Can you try the following instead:

interface GigabitEthernet0/1/0

no ip vrf receive A
no ip policy route-map GRT_TO_VRF

!

ip route 4.0.100.0 255.255.255.248 GigabitEthernet0/1/1.123

ip route vrf A 172.16.100.1 255.255.255.255 GigabitEthernet0/1/0 172.16.100.1

After changing the configuration, I can ping 4.0.100.2 from the PC

PC1#ping 4.0.100.2
Type escape sequence to abort.
Sending 5, 100-byte ICMP Echos to 4.0.100.2, timeout is 2 seconds:
!!!!!
Success rate is 100 percent (5/5), round-trip min/avg/max = 2/2/4 ms
PC1#
*Sep 20 01:58:47.465: ICMP: echo reply rcvd, src 4.0.100.2, dst 172.16.100.1, topology BASE, dscp 0 topoid 0
*Sep 20 01:58:47.468: ICMP: echo reply rcvd, src 4.0.100.2, dst 172.16.100.1, topology BASE, dscp 0 topoid 0
*Sep 20 01:58:47.471: ICMP: echo reply rcvd, src 4.0.100.2, dst 172.16.100.1, topology BASE, dscp 0 topoid 0
*Sep 20 01:58:47.474: ICMP: echo reply rcvd, src 4.0.100.2, dst 172.16.100.1, topology BASE, dscp 0 topoid 0
*Sep 20 01:58:47.478: ICMP: echo reply rcvd, src 4.0.100.2, dst 172.16.100.1, topology BASE, dscp 0 topoid 0

Regards,

I thought I tried this already. It did not work for me. I will give a shot. If it doesn't work then I think I have to change the PC to give a try. The next-hop in the route-map exist. It's on the firewall.

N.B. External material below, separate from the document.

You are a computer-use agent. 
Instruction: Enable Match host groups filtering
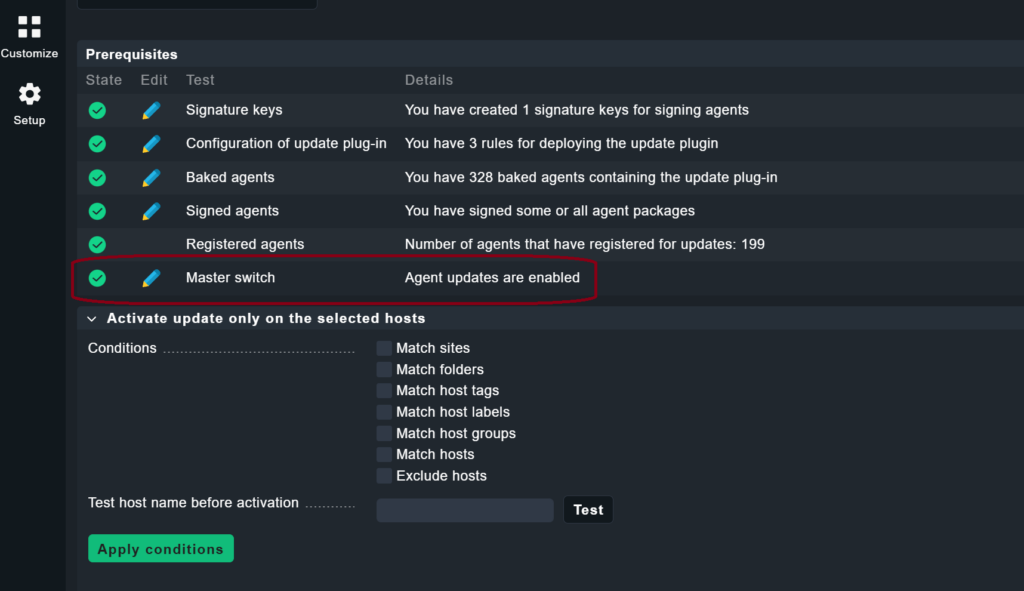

I just did not provide the firewall configuration here. 

Hi Harold,

I tried removing those vrf and route-map commands from the interface and configured the router with two static routes but still couldn't ping the PC (172.16.100.1) using the vrf interface. I tried both the interfaces (Loopback and 0/1/1.123) to ping the PC and both failed.

Hi @jhonnywblue ,

The routes I included in my previous message did not permit pinging from the loopback interface, but should be fine if you ping from 0/1/1.123. Can you please show us the ping command that you are using?

You would need to add the following route to the global routing table to ping from the lo0 interface:

ip route 192.168.100.1 255.255.255.255 Loopback0

Regards,

I understood that the route for pinging from loopback interface was not there. I added that route to test out but that did not work for me. 

Here is the ping command I am using

ping vrf A 172.16.100.1 source Gi 0/1/1.123

ping vrf A 172.16.100.1 source Loopback0

None of the pings were successful. 

Hi @jhonnywblue ,

This works for me with a CSR1000v running 16.12.5. The issue might be with the way the ASR1000 ESP handles the communication between the GRT and the VRF.

Regards,

That could be the reason. Need to look more into the route leak on ASR 1002. 

Thank you for all your help and support. Appreciate it. If I find the solution I will post it here. 

Hi @jhonnywblue ,

What is it that you are trying to achieve? Is the goal for the PC to be able to reach the router interfaces in the VRF or for the PC to reach something beyond the router VRF (i.e. 4.0.100.3)?

The latter should work.

Regards,